Theaterprojekt arbeitet rechte Mordserie auf

(epd/nd). Thomas, der Leiter des Jugendtreffs »Winzerclub«, hat keine Chance: »Wir könnten doch mal einen Ausflug machen«, schlägt er seinen grölenden Schützlingen vor. »Den kannste alleine machen«, schnauzt ihn eine der Gören in Bomberjacke an. Die Jugendlichen sind gut gelaunt, Quelle ihrer Stimmung sind allerdings Alkohol, Pöbelei und Fremdenfeindlichkeit. Thomas glaubt, dass der Neue in der Gruppe für diese Atmosphäre sorgt: Der Neonazi Uwe Mundlos.

Das ist die erste Szene von »Akte/NSU«, dem neuen Projekt des »dokumentartheaters berlin«. Der Prozess um die Hauptangeklagte im NSU-Mordprozess Beate Zschäpe beginnt am 17. April, eine erste öffentliche Probe von »Akte/NSU« steht schon an diesem Freitag auf dem Programm. Aufgeführt wird es im evangelischen Gemeinde- und Gedenkzentrum Berlin-Plötzensee - also in unmittelbarer Nähe zur Hinrichtungsstätte Plötzensee, in der zwischen 1933 und 1945 fast 3000 Menschen nach Unrechtsurteilen der NS-Justiz hingerichtet wurden.

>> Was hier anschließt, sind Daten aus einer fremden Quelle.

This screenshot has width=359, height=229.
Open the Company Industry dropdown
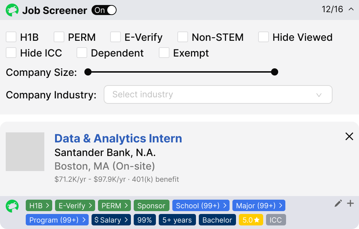pyautogui.click(x=218, y=94)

Rund 40 Personen zwischen 13 und 50 Jahren aus ganz Berlin arbeiten an diesem Projekt mit. Sie sind Mitglieder des Berliner Theater- und Filmprojekts des Jugendcafés »Nightflight« sowie professionelle Schauspieler und weitere Mitarbeiter des »dokumentartheaters berlin«. »Meine Inszenierungen sind in einer sehr minimalistischen Form, was auch das Gesicht dieses Theater ausmacht«, sagt Regisseurin Marina Schubarth.

Der Name lässt schon erkennen, dass das »dokumentartheater berlin« mit authentischem Material arbeitet. Ging es in den vergangenen Produktionen noch um historische Ereignisse, ist das aktuelle Projekt darauf angelegt, den Zschäpe-Prozess zu begleiten und all die Geschehnisse darum herum dokumentarisch einzubauen. In dem Stück kommen Originalzitate aus Zeitungsartikeln, Plenarprotokollen und der Fachliteratur vor.

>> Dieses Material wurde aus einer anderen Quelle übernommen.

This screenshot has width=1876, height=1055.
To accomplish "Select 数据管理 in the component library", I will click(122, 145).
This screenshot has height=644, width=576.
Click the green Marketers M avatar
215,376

Mit diesen Mitteln hinterfragt das dokumentarische Theaterstück »Akte/NSU« das gesellschaftliche Klima, das zu den Morden führen konnte, sowie die Rolle der Politik und der Sicherheitsbehörden. So stellen die jungen Schauspieler eine Pressekonferenz nach, während der der Sonderermittler das Verschwinden von Akten erklärt: »Die Vernichtung von Akten zum Rechtsextremismus beim Berliner Verfassungsschutz war keine gezielte Vertuschung, sondern lediglich eine organisatorische Panne. Die Akten haben in einem Raum gelegen, in dem auch Gerümpel und Weihnachtsdekoration lagerten.«

Die Rollen werden jedoch nicht entlang ethnischer Zuschreibungen besetzt. Manche Darsteller mit türkischen Familienbezügen hätten sich dagegen gewehrt, das Opfer spielen zu müssen, erzählt Projektleiterin Judith Rahner. So gibt etwa Reçep el-Masri den deutschen Neonazi Uwe Böhnhardt. Das Stück dauerhaft auf dem aktuellen Stand zu halten, wird Geld kosten, weiß Schubarth: »Es läuft schon der nächste Antrag auf Finanzierung.« Ob es weitere Aufführungen geben wird, ist noch unklar.